The Olympic Park Legacy Company (OPLC), set up to make sure the Olympic venues do not become redundant once the Games are over, will now enter into final negotiations with both clubs. A decision is expected in the first half of next year.

West Ham United, whose current Upton Park ground is close to the 516 million pound venue, were the first club to express interest in moving.

Tottenham, in conjunction with entertainment giants AEG, tabled a bid despite advanced plans to build a new 56,000-capacity stadium adjacent to their present White Hart Lane home.

"We are very pleased with the extensive and serious interest shown in the stadium," OPLC chair Margaret Ford said in a statement.

"We started this process to ensure the very best legacy for the stadium, and we are now at a point where we have selected the two strongest bids.

"We will go forward to start negotiations with the two consortiums of Tottenham Hotspur and AEG, and West Ham United and Newham Council.

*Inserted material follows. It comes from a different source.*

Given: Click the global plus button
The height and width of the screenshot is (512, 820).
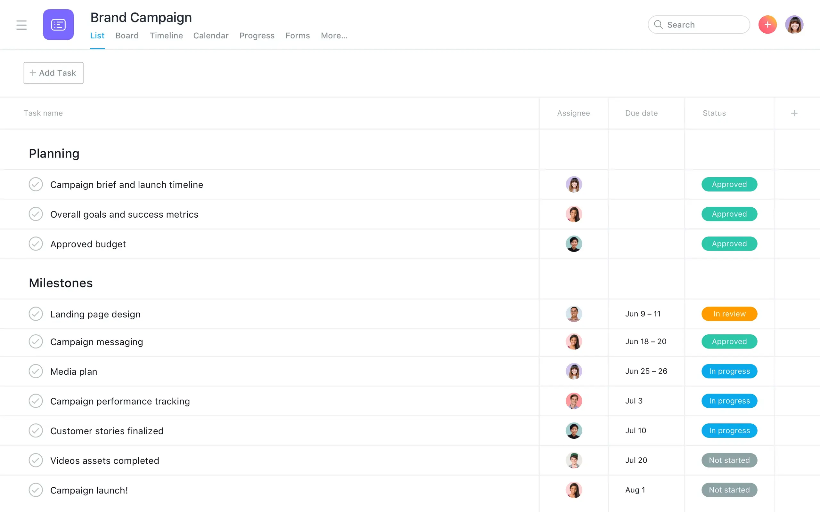Looking at the screenshot, I should 768,24.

"The stadium is a vital and vibrant component of the Olympic Park - securing the most appropriate and viable solution is crucial for our long-term aspirations for the future Queen Elizabeth Olympic Park area."

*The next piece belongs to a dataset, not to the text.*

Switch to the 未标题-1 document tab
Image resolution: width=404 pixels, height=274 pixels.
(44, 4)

Originally, the 80,000-seater Olympic stadium was designed to be stripped down to a 25,000-capacity athletics venue after the Games but there were fears that it would become unsustainable unless a high-profile tenant was found.

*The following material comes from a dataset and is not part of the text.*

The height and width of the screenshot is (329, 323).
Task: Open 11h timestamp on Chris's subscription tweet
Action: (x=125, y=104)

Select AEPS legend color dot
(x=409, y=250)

While West Ham have received support from UK Athletics after the club's owners, together with bid partner Newham Council, pledged to leave a running track, Tottenham have been less than enthusiastic about retaining one.

A spokesman for the OPLC said on Friday they preferred the running track to be maintained, in line with a promise made to the International Olympics Committee (IOC) when London won the right to host the Games back in 2005.

Tottenham and West Ham both have stadium capacities of 35,000 at present and a move to the Olympics site, with a capacity of around 55,000, would increase their match-day revenue.

Manchester City's move into the stadium built for the 2002 Commonwealth Games has been seen as a success but they were under no obligation to retain a running track, a feature of some continental grounds which is unpopular with English fans.